The recent national election outcome will result in stagnation in my opinion. When Republicans had control of the House and Senate, our leader was able to lead. Now as far as I understand, the Democrats will be able to drag out and/or stop many of the things President Trump tries to do. 

I think this is bad in the long run because without experimentation we can’t grow as a country. Trump is very different and not very politically correct. He’s a businessman. We’ve tried the politically correct government and now we have $22 billion in debt. 

We shouldn’t let people with zero business experience block decisions of Trump when he is, in my opinion, the best chance we have of getting our country back on financial track.

– Clark Whitehead 

I didn’t really pay much attention although I did vote, I don’t know enough to understand what it all means. 

I have learned a lot in Political Science 130 but before this class, I didn’t vote nor did I care enough to know anything about government. I hear that the outcome is what was expected. I am surprised after the whole Kavanaugh scandal and Donald Trump issues that more seats would have switched against Trump. 

I think it’s very interesting that Democrats will probably take control of the House while Republicans remain and will maintain a Senate majority.

– Heather Kekua

The 2018 national mid-term election followed historical norms.

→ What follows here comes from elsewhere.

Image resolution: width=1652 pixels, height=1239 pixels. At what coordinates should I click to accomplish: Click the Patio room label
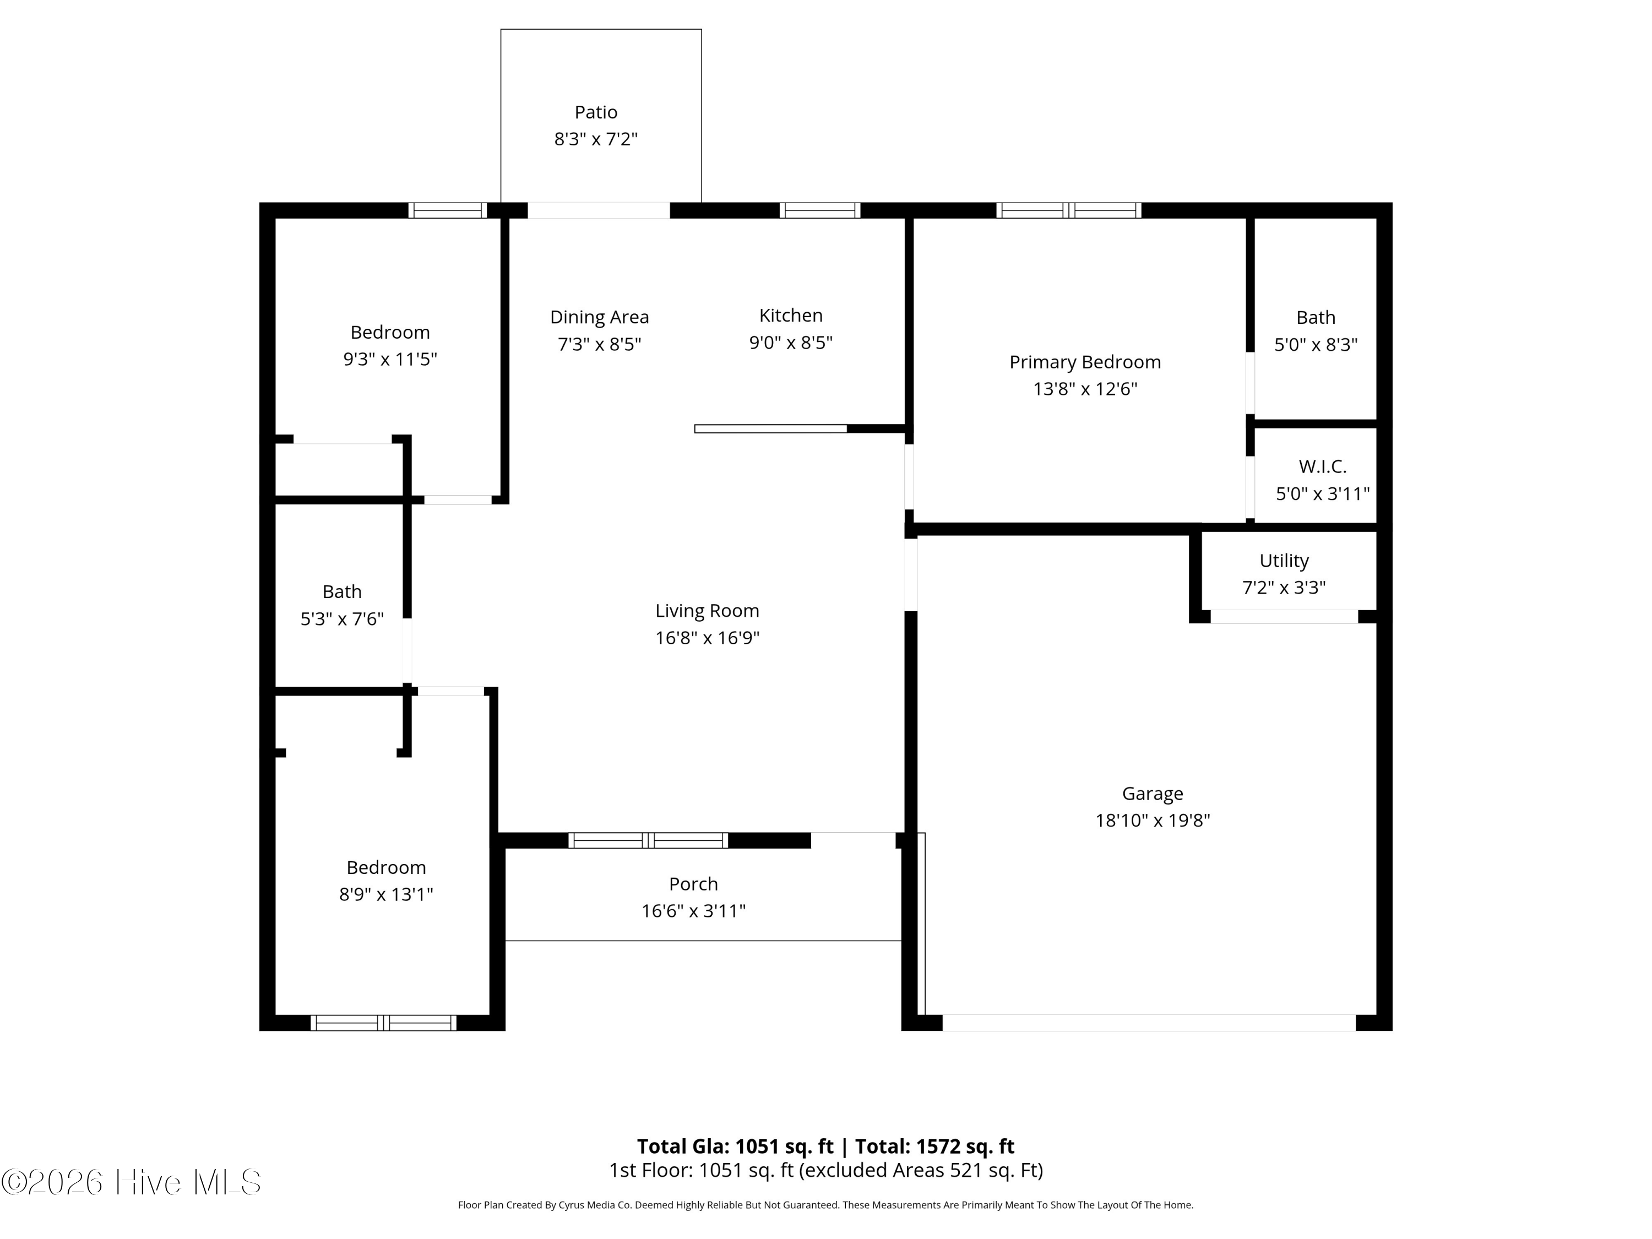click(596, 112)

The party not in control of the White House won partial control of Congress. Thatʻs good news and bad news for the country. 

The good news is that the House of Representatives may now act as a check on the executive branch which has been behaving badly for the past two years. However, the bad news is that our country can look forward to two more years of gridlock in Washington. The executive and legislative brances will be fighting until the next election. The really bad news is that this inactivity could lay the groundwork for Trumpʻs re-election. I donʻt think the country can take another four years of “Make America Great Again.”

– Neil Tsukaiama 

The outcome of the recent general election nationally gives me hope. It gives me hope because this was the first time Iʻve seen so many youth come out to vote to make a difference. It is clear that many young people are not happy with what is going on right now, and I am happy to see and be part of the change that is coming.

– Erika Ayers 

I think the number of voters got a little better but not by much. Nationally weʻve never had at least 50 percent of voters come out to vote which is really sad. The highest is like 46 or 47 percent but that was way back in the sixties or seventies. 

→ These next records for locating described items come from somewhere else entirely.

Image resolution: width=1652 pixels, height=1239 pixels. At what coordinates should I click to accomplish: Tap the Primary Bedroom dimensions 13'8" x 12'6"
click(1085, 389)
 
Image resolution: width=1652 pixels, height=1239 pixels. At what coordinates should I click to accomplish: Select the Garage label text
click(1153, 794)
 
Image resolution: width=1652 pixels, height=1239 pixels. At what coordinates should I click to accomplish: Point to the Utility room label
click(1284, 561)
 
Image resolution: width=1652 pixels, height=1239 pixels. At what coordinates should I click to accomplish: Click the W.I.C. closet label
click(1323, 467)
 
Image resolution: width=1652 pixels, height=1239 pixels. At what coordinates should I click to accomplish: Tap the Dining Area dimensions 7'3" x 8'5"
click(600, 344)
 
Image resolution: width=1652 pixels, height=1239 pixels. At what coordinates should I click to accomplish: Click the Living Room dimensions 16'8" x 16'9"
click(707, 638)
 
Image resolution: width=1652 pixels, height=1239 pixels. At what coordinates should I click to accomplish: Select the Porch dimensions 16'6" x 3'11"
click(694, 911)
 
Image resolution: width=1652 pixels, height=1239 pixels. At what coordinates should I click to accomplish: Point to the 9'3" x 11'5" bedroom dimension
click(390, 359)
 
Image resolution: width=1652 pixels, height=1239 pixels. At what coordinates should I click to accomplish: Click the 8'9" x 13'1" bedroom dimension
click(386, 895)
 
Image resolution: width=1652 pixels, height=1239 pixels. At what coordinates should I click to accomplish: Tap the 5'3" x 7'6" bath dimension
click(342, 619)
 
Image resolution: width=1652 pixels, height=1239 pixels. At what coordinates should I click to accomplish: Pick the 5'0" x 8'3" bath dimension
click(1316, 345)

Now that men and women have a chance to vote as long as they meet certain requirements, I thought that more people would want to vote but I guess it hasnʻt really changed much. Some people do have valid reasons like illness or they are in jail or other good reasons but most people are just too lazy or donʻt care.

The way people have been spreading info about the elections has improved. If you want a certain person to win, you have to show other people why they deserve to win. People can use Instagram, Facebook, Twitter and so many other things to spread info (good info) about people so that more can learn about them. We tend to focus more on those who keep up with people and their trends so they are more likely to get the votes compared to those who only campaign in person and donʻt use social media to connect with others.